2) What proof is there that the Torah is really from God? Evidence is great, but Christians and Jews don't disagree on this.
3) All sea creatures are predicted? Those with scales and fins, and those without? That isn't a prediction, it's specific grouping and a second grouping that is labeled "everything else". That information ABSOLUTELY could come from mankind. That's like me saying "all space aliens that are carbon-based and oxygen breathing, and all other space aliens."

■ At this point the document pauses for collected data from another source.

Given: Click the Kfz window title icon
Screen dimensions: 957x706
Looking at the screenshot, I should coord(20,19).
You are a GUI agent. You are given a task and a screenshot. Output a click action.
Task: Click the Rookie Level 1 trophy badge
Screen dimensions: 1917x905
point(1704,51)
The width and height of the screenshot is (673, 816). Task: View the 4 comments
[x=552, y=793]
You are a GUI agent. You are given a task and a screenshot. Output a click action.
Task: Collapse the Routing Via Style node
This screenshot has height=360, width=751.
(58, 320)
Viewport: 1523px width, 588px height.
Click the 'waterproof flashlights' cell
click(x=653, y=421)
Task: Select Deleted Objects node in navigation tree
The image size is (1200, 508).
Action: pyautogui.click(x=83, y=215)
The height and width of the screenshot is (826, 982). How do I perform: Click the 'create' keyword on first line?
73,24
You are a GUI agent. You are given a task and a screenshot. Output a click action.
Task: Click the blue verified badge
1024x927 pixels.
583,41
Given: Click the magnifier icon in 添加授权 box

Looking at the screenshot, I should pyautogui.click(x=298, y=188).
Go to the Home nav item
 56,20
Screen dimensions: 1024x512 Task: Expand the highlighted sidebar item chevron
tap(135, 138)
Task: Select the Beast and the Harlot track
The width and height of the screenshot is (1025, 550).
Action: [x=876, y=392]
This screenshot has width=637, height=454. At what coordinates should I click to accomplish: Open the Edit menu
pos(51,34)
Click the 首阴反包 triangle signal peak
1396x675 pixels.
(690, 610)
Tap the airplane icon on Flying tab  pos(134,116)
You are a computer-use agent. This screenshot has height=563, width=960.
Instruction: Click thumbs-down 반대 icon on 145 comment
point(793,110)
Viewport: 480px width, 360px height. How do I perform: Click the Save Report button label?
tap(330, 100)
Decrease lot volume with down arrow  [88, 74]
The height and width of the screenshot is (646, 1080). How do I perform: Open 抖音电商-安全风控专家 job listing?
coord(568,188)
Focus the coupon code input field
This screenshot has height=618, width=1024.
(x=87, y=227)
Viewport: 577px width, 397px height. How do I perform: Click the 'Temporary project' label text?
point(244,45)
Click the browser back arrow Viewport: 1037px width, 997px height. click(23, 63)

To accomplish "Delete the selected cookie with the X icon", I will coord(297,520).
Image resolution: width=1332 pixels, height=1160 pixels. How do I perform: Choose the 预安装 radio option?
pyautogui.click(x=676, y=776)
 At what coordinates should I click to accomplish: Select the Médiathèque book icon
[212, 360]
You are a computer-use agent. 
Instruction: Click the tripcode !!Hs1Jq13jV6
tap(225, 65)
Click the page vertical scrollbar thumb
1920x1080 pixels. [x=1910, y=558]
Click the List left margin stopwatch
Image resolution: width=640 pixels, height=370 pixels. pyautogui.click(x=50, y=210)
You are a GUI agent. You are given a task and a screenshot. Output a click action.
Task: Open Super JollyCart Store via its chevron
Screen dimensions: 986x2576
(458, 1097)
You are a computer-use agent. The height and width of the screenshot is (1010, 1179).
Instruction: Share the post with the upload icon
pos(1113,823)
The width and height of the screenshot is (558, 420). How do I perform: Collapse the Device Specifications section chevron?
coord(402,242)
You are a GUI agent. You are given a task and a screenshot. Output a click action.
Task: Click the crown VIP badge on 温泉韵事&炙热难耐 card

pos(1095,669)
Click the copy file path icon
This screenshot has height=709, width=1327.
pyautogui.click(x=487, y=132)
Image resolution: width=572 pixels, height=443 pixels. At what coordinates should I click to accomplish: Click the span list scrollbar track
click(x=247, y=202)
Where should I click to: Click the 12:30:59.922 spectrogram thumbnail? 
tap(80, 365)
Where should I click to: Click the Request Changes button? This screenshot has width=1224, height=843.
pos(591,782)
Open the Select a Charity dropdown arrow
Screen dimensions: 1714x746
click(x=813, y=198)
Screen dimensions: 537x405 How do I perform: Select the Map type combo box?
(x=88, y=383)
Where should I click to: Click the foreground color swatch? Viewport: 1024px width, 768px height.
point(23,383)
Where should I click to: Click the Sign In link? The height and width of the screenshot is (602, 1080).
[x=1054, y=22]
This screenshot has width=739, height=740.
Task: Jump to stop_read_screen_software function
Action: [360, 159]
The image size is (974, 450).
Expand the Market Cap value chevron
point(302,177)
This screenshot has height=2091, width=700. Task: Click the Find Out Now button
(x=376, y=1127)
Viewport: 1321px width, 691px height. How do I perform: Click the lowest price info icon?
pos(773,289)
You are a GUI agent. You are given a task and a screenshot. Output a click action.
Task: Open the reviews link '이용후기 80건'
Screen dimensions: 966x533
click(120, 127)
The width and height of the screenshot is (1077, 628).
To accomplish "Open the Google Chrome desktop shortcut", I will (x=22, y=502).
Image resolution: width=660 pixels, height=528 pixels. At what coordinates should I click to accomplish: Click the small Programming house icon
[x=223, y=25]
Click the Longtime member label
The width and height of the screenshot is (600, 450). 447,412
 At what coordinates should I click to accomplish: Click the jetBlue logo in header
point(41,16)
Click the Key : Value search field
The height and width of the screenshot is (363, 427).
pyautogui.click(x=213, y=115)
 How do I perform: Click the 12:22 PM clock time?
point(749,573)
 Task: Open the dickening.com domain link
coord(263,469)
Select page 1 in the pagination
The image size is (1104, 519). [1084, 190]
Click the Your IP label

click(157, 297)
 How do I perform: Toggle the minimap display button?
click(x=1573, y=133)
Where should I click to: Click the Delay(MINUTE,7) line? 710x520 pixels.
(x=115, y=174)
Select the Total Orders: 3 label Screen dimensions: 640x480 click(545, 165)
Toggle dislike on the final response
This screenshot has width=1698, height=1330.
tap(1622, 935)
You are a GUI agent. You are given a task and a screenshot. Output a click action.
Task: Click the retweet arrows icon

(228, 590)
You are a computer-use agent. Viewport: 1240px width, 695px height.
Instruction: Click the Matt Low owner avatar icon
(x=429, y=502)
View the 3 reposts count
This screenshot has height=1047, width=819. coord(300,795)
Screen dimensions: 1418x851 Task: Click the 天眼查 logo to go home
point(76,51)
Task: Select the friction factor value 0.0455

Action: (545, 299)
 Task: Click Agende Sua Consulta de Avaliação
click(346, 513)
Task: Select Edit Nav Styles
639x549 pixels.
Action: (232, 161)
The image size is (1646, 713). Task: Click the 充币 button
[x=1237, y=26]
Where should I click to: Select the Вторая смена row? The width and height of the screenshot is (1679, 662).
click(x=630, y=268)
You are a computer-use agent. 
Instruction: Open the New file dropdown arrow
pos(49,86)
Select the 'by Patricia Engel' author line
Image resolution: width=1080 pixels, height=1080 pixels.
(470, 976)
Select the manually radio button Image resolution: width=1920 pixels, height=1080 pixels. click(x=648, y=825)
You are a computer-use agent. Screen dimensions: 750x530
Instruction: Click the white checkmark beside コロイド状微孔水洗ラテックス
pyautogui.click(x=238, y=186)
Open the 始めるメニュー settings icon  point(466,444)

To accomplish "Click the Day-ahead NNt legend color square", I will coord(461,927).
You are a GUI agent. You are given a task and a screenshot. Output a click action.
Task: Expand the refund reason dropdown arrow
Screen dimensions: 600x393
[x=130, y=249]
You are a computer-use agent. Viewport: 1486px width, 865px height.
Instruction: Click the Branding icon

4) Then he goes to say that the Torah predicts that "all fish who have scales will also have fins". The Torah does not state that (Lev. 11:9 - "These you may eat of all that live in water; anything in water, whether in the seas or in the streams, that has fins and scalesthese you may eat.") It also is flawed logic in that the very definition of a "fish" (a limbless cold-blooded vertebrate animal with gills and fins and living wholly in water) means the creature has to have fins. If a creature has scales and no fins, it isn't a fish, so that isn't a prediction at all, but he really tries to drive that home around the nine minute mark.
Third five minutes:
1) You are what you eat is a stretch. "I fell asleep reading Torah!" Uhhhh...ok.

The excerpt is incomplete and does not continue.